The random-effects model, drawn from 4 studies, revealed a pooled prevalence of 8.28% for the bone (95% CI: 3.2–13.4; P = 0.001). The pooled estimate of effects in this meta-analysis showed substantial heterogeneity among studies (I2 = 79.89%, P = 0.036). The funnel plot, when visually inspected, suggested an asymmetry and demonstrated publication bias (Fail-safe n = 74, P < 0.001).

Ligament

The random-effects model, drawn from 3 studies, revealed a pooled prevalence of 26.9% for the ligament (95% CI: 12.4– 41.4; P < 0.001). The pooled estimate of effects in this meta-analysis showed substantial heterogeneity among studies (I2 = 92.94%, P < 0.001). The funnel plot, when visually inspected, suggested an asymmetry and demonstrated publication bias (Fail-safe n = 277, P < 0.001).

Muscle/tendon

The random-effects model, drawn from three studies revealed a pooled prevalence of 30.8% for the muscle/tendon (95% CI: 27.5–34.1; P < 0.001). The pooled estimate of effects in this meta-analysis showed no heterogeneity among studies (I2 = 0.05%, P = 0.142). The funnel plot, when visually inspected, suggested an asymmetry and demonstrated publication bias (Fail-safe n = 320, P < 0.001) [Figure 7].

Forest and funnel plot depicting muscle/tendon injuries.
Figure 7:
Forest and funnel plot depicting muscle/tendon injuries.

Soft tissues/skin

The random-effects model, drawn from three studies, revealed a pooled prevalence of 6.72% for the soft tissue (95% CI: 2.9–10.6; P = 0.106). The pooled estimate of effects in this meta-analysis showed no heterogeneity among studies (I2 = 22.75%, P = 0.336). The funnel plot, when visually inspected, suggested an asymmetry and demonstrated publication bias (Fail-safe n = 22, P < 0.001).

DISCUSSION

Badminton is a sport that places significant biomechanical demands on its participants. The physical exertion required is intermittent, characterized by periods of high-intensity activity interspersed with very brief rest intervals. Despite its widespread popularity and extensive participation both recreationally and competitively, there exists a paucity of epidemiological studies on the sport. Moreover, the existing data are hindered by a lack of comparability, attributable to inconsistencies in injury definitions, variations in study design, and differing data collection methodologies.[10]

Badminton has been formally acknowledged as a leading core sport in Asia. Over the last 30 years, the continent has consistently cultivated numerous world-class athletes. As a non-contact sport, badminton demands jumps, lunges, and quick directional changes, along with rapid arm movements from various postural positions.[6] The epidemiology of badminton injuries is well-documented and demonstrates significant variability across different populations. Examining the epidemiology of injuries within a specific demographic is essential for comprehending their prevalence and severity, thus aiding in the formulation and execution of effective injury prevention strategies.[7]

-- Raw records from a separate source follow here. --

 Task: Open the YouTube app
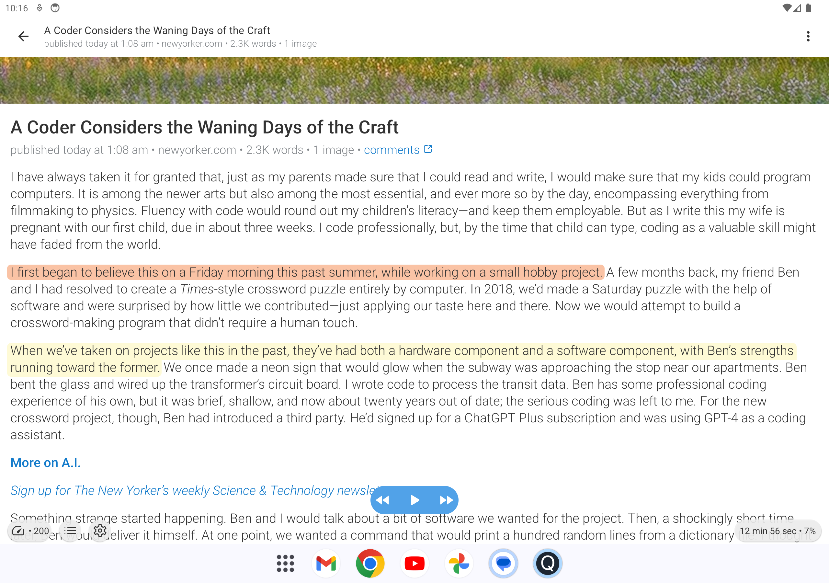415,563
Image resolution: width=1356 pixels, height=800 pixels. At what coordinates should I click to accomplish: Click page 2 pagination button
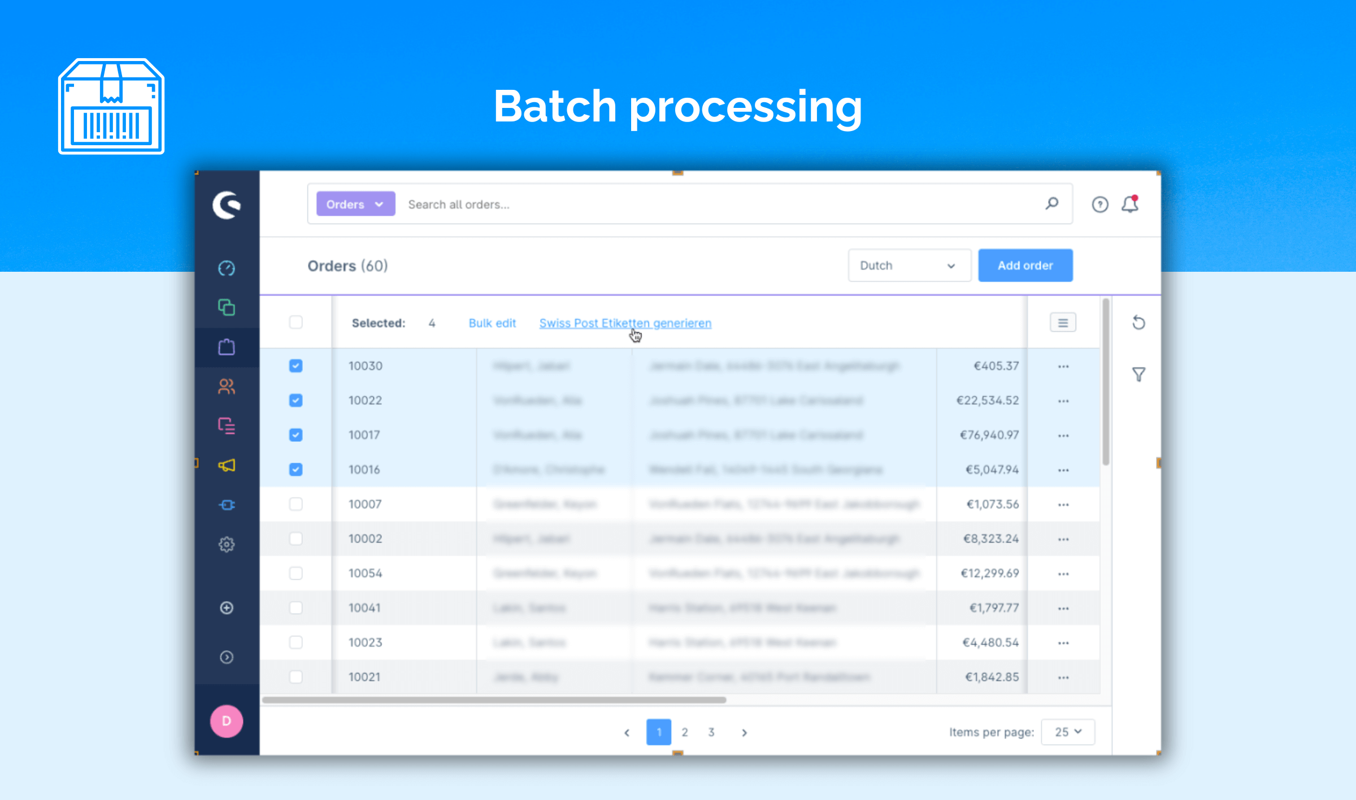click(x=685, y=732)
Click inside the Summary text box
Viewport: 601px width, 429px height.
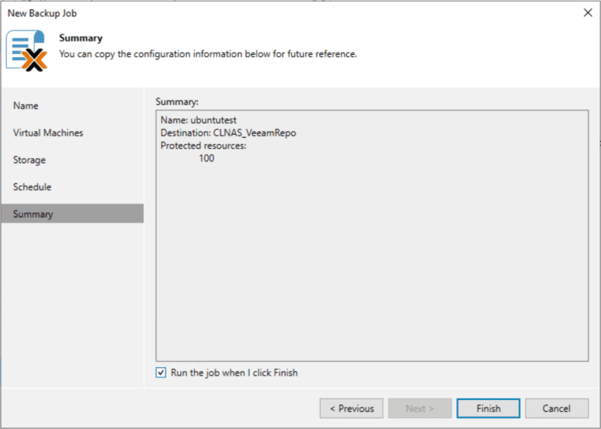372,236
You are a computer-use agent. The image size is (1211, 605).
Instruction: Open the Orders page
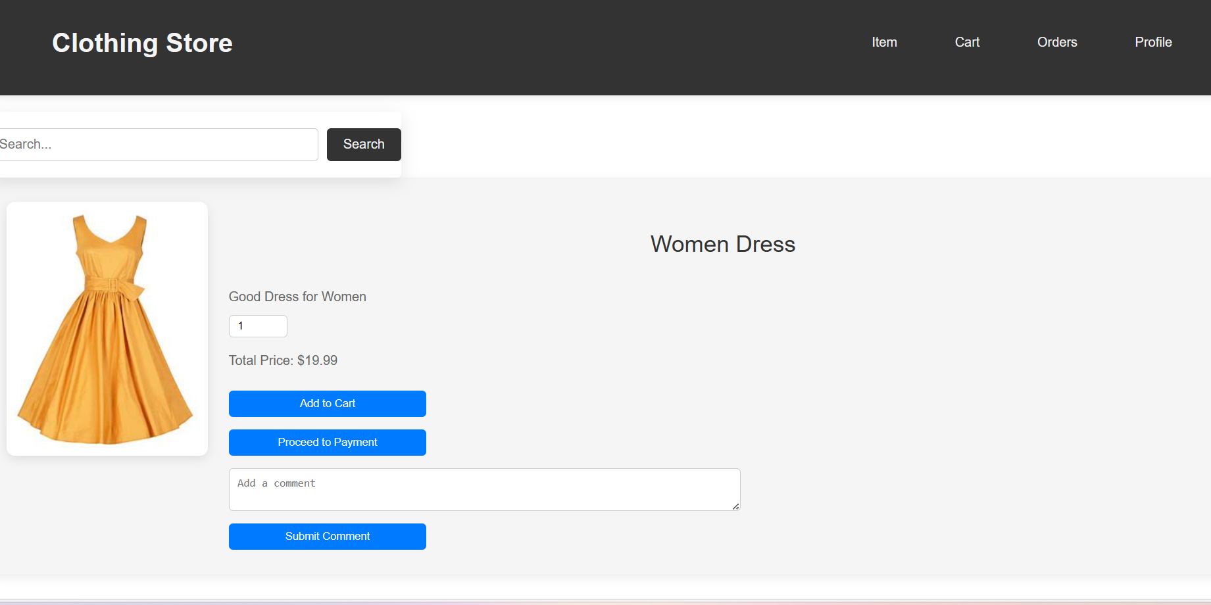(x=1057, y=42)
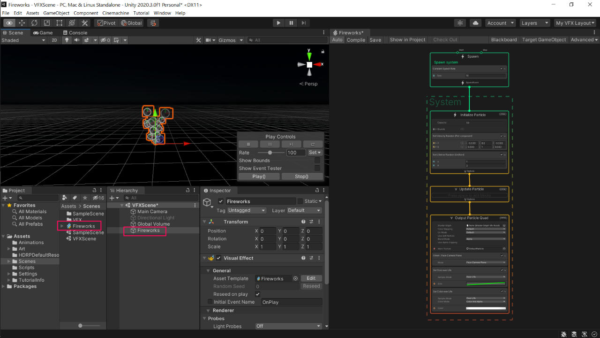Screen dimensions: 600x338
Task: Select the Rect transform tool
Action: [60, 23]
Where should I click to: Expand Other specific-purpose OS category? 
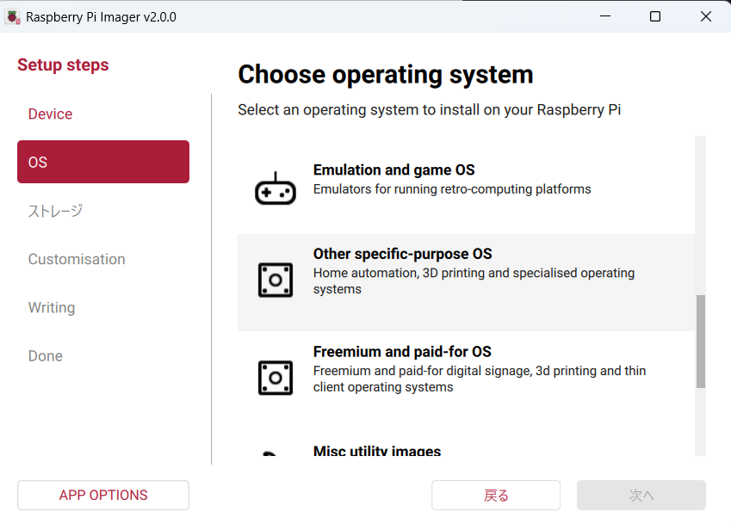402,254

Badminton, similar to other sports involving overhead motions such as tennis and baseball, requires rapid positional adjustments and dynamic movements, including lunges, jumps, twists, and swings. Due to the nature of badminton, it is essential to consistently coordinate the movements of all body joints. These actions involve weight shifting, upper limb rotation, trunk rotation, and instantaneous starting and stopping in response to receiving a shuttlecock from multiple directions.[8] However, given the insufficient allocation of dedicated medical personnel for certain teams and the inherent challenges associated with abstaining from practice and matches, it is essential that elite athletes engage in injury prevention programs. To effectively mitigate the risk of badminton injuries increasing in severity, we strongly recommend the implementation of a systematic injury prevention program specifically tailored to address chronic injuries.[9]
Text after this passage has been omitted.